InterviewCommunity Development Field

Interview with Shelley Poticha, Director of Office of Sustainable Housing and Communities

Shelterforce speaks with Shelley Poticha, director of HUD's Office of Sustainable Housing and Communities, about implementing sustainable policy at the federal level while encouraging local innovation, keeping down the cost of green housing, and effecting change while dealing with federal government bureaucracy.

Shelley Poticha Portrait

Sustainability is commonly viewed as the confluence of social, environmental, and economic policy. At HUD, you oversee the HUD-DOT-EPA Partnership for Sustainable Communities, which, at least on the surface, addresses the policy end of sustainability. Talk about the heavy lifting involved in interagency work.

This year, the Partnership for Sustainable Communities celebrated its second birthday and we’re really quite pleased with the enthusiasm that our respective agencies have brought to this partnership. We started out with HUD Secretary Shaun Donovan, DOT Secretary Ray Lahood, and EPA Commissioner Lisa Jackson to discuss six livability principles we’ll tell our staff, and figure out ways to infuse these in all of our work, and work together. Of course, that’s not the way that the federal government has traditionally worked, and we had to begin with this remedial set of discussions to educate ourselves about what each of us does; how our agencies work; where our policies might align.

There was a lot of confusion around why each agency takes on different practices.

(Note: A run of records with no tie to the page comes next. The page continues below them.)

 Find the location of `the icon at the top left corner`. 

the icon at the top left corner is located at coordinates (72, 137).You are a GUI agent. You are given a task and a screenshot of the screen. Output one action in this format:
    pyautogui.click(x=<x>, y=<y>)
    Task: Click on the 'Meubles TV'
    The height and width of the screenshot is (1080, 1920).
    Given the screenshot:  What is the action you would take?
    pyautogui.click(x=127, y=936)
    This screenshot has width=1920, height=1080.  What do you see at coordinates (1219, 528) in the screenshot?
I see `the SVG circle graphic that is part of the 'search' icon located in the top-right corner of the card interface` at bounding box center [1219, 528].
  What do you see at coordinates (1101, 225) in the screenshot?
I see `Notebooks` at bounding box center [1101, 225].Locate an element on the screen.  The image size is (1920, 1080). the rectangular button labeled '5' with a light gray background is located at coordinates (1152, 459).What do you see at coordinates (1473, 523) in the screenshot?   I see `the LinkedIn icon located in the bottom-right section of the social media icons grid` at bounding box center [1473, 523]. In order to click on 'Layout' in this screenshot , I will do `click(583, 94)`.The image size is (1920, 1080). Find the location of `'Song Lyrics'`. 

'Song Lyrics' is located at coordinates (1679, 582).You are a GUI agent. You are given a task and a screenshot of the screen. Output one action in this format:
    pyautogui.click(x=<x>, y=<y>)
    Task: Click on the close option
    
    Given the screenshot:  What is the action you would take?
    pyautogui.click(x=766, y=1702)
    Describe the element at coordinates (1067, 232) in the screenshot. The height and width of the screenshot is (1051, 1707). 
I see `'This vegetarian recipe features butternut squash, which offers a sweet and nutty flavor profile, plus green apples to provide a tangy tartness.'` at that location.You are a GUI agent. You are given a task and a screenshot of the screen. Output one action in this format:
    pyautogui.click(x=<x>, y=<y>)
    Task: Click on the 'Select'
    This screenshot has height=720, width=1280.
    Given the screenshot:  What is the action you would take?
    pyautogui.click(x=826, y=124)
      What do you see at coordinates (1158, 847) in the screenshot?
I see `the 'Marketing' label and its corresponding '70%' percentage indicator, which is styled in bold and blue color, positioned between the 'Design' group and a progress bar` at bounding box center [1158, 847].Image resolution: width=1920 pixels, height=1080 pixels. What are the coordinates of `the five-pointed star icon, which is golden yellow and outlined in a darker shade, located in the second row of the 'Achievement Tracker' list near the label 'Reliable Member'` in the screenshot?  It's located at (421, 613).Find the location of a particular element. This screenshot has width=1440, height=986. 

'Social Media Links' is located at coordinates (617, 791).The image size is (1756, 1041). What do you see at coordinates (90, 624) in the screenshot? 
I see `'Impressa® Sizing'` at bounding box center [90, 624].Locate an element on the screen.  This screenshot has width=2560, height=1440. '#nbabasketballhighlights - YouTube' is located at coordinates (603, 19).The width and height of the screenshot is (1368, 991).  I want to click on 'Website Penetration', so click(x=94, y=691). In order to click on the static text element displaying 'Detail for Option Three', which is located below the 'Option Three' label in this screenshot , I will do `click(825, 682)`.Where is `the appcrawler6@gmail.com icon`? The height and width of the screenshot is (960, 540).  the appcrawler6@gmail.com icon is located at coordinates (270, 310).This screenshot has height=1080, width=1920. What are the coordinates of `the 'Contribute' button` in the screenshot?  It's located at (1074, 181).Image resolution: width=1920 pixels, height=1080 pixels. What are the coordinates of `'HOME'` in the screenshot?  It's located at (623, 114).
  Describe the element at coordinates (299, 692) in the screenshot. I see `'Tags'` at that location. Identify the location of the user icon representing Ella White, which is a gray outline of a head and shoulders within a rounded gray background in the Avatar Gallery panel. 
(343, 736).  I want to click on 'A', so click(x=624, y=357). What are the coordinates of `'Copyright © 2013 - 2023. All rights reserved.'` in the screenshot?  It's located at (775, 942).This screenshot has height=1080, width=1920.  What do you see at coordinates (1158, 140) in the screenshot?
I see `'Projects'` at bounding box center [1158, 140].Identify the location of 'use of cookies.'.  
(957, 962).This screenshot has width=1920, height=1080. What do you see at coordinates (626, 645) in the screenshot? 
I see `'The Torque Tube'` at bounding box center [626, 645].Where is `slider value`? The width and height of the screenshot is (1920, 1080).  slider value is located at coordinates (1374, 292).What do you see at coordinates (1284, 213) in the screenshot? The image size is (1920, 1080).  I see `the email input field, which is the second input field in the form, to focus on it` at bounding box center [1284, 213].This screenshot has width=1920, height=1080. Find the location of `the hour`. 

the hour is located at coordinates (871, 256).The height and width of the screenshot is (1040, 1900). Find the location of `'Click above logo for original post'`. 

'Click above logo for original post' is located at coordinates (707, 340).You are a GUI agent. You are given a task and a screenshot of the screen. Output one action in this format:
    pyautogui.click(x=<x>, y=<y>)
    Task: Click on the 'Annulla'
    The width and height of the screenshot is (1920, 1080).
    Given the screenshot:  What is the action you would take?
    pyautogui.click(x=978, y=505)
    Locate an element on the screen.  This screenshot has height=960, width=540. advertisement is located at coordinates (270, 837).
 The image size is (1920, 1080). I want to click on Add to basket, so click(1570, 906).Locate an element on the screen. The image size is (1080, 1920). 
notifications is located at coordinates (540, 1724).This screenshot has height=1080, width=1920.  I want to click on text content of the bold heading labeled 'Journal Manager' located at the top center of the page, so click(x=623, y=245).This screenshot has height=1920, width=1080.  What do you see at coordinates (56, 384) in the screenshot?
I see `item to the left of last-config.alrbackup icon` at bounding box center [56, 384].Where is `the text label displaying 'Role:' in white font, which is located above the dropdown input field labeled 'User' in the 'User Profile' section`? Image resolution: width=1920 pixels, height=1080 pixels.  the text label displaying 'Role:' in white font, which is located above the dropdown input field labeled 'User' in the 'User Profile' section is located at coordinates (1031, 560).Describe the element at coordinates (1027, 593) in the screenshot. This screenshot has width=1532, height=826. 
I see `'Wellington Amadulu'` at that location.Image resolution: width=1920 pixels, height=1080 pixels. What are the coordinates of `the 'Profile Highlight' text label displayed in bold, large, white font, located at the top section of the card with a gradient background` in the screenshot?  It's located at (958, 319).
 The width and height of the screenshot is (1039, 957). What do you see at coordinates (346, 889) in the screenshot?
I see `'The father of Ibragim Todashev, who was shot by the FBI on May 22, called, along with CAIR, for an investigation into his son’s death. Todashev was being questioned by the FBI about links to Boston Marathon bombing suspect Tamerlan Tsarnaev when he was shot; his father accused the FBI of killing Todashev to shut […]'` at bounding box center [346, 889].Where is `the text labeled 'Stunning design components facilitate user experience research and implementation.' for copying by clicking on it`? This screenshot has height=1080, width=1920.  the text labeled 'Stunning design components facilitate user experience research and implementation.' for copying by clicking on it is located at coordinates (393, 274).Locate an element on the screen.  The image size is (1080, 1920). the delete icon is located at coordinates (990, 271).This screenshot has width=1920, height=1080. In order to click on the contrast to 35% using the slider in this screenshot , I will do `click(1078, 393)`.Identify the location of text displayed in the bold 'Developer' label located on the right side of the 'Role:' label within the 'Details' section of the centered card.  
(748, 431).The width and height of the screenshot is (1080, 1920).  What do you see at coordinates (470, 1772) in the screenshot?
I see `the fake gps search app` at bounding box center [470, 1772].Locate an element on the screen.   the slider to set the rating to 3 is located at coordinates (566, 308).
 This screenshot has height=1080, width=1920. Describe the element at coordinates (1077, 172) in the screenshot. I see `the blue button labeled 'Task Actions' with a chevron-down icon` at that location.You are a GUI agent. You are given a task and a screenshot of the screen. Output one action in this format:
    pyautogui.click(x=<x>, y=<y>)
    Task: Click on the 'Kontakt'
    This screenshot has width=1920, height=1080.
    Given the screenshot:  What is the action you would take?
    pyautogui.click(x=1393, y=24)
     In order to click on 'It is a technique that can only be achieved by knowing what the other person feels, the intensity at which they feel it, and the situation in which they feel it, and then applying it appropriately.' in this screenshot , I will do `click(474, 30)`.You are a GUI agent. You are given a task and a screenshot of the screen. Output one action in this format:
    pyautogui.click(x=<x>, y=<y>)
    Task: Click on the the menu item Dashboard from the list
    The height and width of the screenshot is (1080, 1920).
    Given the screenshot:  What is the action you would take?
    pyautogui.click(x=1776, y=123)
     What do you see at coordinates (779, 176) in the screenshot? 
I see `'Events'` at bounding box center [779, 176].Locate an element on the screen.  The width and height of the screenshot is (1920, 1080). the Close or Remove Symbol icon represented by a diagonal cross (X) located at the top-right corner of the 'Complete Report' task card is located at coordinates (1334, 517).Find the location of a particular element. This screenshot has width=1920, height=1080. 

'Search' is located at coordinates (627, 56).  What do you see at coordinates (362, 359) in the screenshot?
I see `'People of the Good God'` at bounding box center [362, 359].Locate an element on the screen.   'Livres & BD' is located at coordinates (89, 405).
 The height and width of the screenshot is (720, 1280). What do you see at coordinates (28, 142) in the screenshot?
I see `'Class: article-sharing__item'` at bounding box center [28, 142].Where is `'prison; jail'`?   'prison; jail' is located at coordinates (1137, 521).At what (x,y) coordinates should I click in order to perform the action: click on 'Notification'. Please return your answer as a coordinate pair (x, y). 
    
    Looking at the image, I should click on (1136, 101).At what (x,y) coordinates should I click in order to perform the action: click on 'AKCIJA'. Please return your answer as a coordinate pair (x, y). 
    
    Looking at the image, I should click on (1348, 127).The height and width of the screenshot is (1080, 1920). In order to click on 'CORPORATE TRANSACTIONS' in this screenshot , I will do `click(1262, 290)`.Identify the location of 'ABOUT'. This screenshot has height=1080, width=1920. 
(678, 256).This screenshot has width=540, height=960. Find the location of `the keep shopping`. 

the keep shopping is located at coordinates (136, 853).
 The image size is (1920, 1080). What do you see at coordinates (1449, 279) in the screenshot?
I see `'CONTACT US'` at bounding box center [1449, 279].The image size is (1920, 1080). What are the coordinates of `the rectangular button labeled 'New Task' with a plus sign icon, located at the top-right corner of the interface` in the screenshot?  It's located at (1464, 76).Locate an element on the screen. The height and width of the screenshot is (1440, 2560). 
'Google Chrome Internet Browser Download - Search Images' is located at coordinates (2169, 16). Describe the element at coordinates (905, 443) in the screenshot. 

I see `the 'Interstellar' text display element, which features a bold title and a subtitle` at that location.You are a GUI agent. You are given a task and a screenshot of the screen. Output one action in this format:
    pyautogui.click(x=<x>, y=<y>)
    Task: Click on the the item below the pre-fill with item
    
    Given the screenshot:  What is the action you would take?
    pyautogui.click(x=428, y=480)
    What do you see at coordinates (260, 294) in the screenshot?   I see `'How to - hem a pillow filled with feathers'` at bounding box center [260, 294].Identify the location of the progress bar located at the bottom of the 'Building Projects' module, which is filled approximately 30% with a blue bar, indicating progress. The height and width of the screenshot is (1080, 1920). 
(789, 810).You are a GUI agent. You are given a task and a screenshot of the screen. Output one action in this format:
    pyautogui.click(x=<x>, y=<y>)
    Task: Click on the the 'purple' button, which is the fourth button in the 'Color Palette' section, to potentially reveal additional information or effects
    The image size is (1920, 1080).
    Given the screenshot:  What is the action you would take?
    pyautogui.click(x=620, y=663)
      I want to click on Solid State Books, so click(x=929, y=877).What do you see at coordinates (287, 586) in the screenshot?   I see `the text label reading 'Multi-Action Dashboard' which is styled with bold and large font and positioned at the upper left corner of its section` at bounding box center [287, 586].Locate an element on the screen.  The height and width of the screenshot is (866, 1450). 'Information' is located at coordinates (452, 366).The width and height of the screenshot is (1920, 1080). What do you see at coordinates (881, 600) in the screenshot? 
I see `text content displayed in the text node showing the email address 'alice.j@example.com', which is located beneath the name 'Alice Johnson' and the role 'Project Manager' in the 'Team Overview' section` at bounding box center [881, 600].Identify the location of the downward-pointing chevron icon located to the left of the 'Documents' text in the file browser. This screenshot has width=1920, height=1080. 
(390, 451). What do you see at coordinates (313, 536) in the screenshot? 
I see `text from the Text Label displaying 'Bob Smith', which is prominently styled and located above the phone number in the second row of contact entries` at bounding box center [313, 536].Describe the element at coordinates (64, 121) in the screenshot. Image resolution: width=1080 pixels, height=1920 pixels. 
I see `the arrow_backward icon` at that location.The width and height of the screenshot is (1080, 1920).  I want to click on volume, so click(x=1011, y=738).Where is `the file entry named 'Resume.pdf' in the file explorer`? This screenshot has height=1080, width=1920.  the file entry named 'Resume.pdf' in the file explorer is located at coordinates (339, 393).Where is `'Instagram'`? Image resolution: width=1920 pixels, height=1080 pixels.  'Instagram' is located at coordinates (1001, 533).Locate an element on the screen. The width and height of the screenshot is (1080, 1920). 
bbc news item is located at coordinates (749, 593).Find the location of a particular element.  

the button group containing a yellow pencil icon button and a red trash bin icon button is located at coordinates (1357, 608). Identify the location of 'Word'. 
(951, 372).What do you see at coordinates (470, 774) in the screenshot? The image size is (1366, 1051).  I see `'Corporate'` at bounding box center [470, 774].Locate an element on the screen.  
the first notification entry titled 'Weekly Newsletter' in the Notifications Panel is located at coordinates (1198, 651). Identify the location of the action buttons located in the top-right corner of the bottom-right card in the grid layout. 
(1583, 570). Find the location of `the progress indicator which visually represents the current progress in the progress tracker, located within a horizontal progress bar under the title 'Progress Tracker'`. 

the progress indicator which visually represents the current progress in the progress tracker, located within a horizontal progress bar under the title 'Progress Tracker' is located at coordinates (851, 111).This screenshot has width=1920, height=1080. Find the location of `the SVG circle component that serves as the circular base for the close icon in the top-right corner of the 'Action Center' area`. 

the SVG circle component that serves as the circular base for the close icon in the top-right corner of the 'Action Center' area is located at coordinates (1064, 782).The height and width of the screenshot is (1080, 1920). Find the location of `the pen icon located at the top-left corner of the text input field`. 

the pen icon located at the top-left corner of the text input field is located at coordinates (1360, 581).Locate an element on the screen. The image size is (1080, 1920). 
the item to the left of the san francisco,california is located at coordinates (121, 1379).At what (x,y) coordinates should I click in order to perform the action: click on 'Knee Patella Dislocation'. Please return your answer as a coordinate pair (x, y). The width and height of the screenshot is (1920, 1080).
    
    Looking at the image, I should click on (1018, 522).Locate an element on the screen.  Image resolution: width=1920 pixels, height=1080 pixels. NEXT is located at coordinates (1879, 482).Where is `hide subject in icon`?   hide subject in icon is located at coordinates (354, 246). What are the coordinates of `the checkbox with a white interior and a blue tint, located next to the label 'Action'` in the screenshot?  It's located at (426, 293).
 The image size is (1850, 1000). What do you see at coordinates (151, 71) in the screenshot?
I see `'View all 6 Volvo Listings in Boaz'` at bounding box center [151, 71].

For example, one of the things we’ve placed a very high priority on is removing barriers to collaboration and aligning funding, because at the local level, a mayor or a developer isn’t thinking about just a street — they’re thinking about a neighborhood or a district where they’re trying to revitalize something and it includes both the building and the street. Early on, we figured out that HUD had practices in place that made it virtually impossible for a property owner who had used EPA money to clean up a contaminated site to then go forward and apply to HUD for funding for affordable housing! Yet, we want land to be recycled, and we want housing in cities where those polluted sites often are. So, we’ve now vastly simplified the system so that a certification from EPA that says the land has been cleaned for residential standards is immediately used by HUD to accept the property as clean.

Another example: DOT had rules in place that said that you couldn’t enter into a local hiring agreement for the construction of transportation projects. Now, this is a long-standing issue that actually began with the creation of the Federal Highway system that was well intended and designed to make sure there wasn’t a lot of local graft. But HUD’s funding, particularly through our formula funds for Community Development Block Grants, requires local hiring as contract provisions! And so, cities were coming to us saying “Look, we can’t put our CDBG money together with our highway money to make a new street because of this little difference in your contracting procedures.” As a result, we’ve created a waiver system so that if a community wants to combine funding from both agencies, all they have to do is get a one-page paper signed and you’re done. You can now do it.

These are things that aren’t that sexy, but they’re really important when our job is about making it possible for communities to do the kind of innovative work that we know they want to do.